On 03/04/2016 03:54 PM, Alan Modra wrote:
This is a fix for two testcases that show reload replacing pseudos
that don't get hard regs, with their equivalent mem initialization,
but failing to address the mem properly.  The short story is that ira
analysis creates reg equivalence info for use by reload, based on
register lifetimes that are invalidated by ira itself deleting dead
insns.

My first attempt to fix this problem was to just run
delete_trivially_dead_insns early in ira.  That's enough to cure the
testcase failures.  However, ira also deletes unreachable blocks (that
are only recognized as such after ira reg equivalence analysis), and
I figure it is possible that deleting those insns may similarly affect
register lifetimes.

So what this patch does is revalidate the reg equivalences after insns
have been deleted, recreating them as if insns had been deleted before
any analysis occurred.  The patch has been bootstrapped and regression
tested on powerpc64le-linux.  Do we go with this approach, or just run
simple delete_trivially_dead_insns early?  Or something else?

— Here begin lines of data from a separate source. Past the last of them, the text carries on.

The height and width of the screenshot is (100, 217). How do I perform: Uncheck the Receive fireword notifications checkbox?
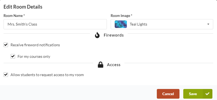coord(6,45)
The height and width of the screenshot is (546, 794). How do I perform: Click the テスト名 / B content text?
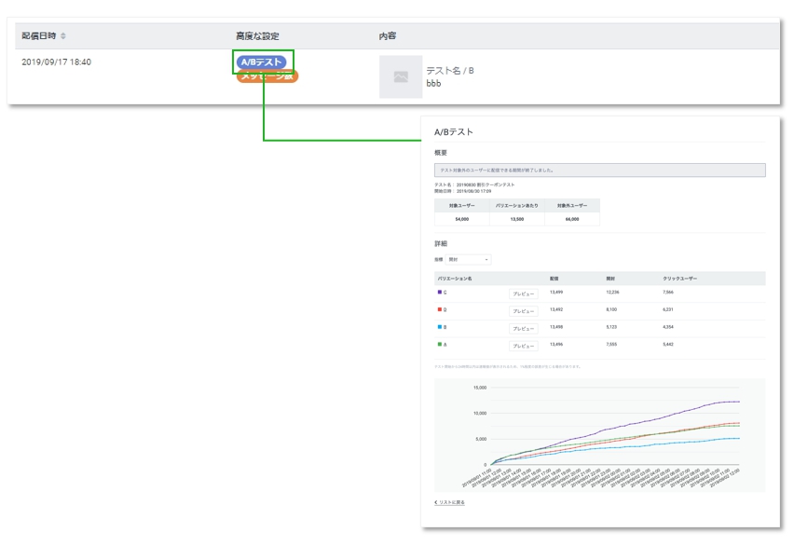pos(450,71)
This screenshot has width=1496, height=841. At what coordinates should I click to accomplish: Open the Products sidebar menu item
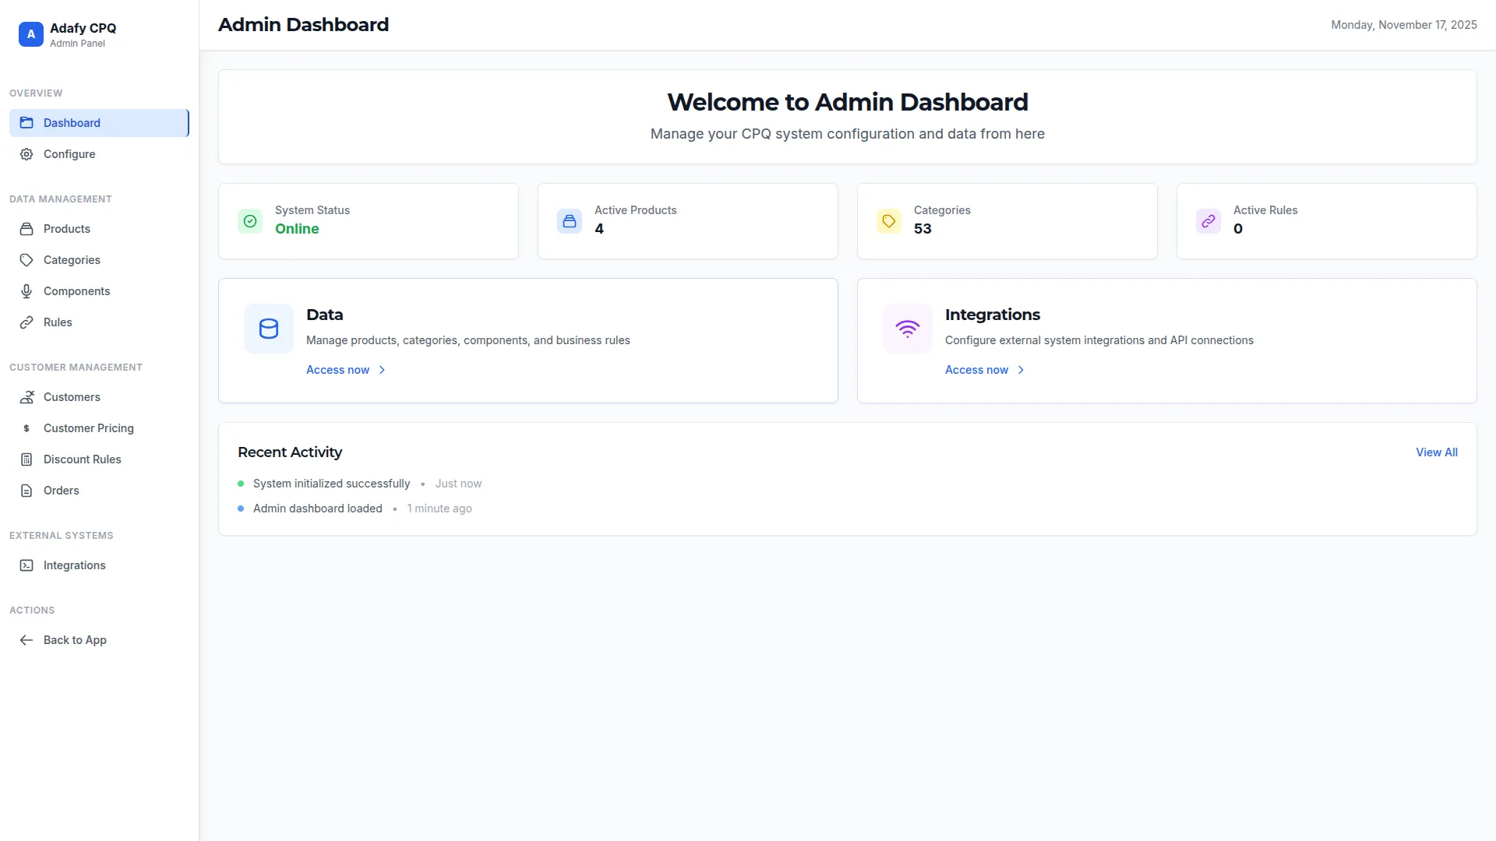pyautogui.click(x=67, y=229)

I've managed to reproduce this, and I think your analysis of the problem is correct. So the patch is probably ok from the point of you of "will it work". I can probably be convinced to approve it as-is, but I wonder if you'd be prepared to try something else first.

This whole area in IRA is turning into spaghetti a little bit. I would prefer that we schedule a new small optimization pass beforehand (either as a real pass or just a function call) that does only the label-substituting trick from update_equiv_regs, then removes dead code as necessary. When we then get to IRA and setting up equiv regs, we should no longer get to a point where we need to reverify equivalences or update regstat.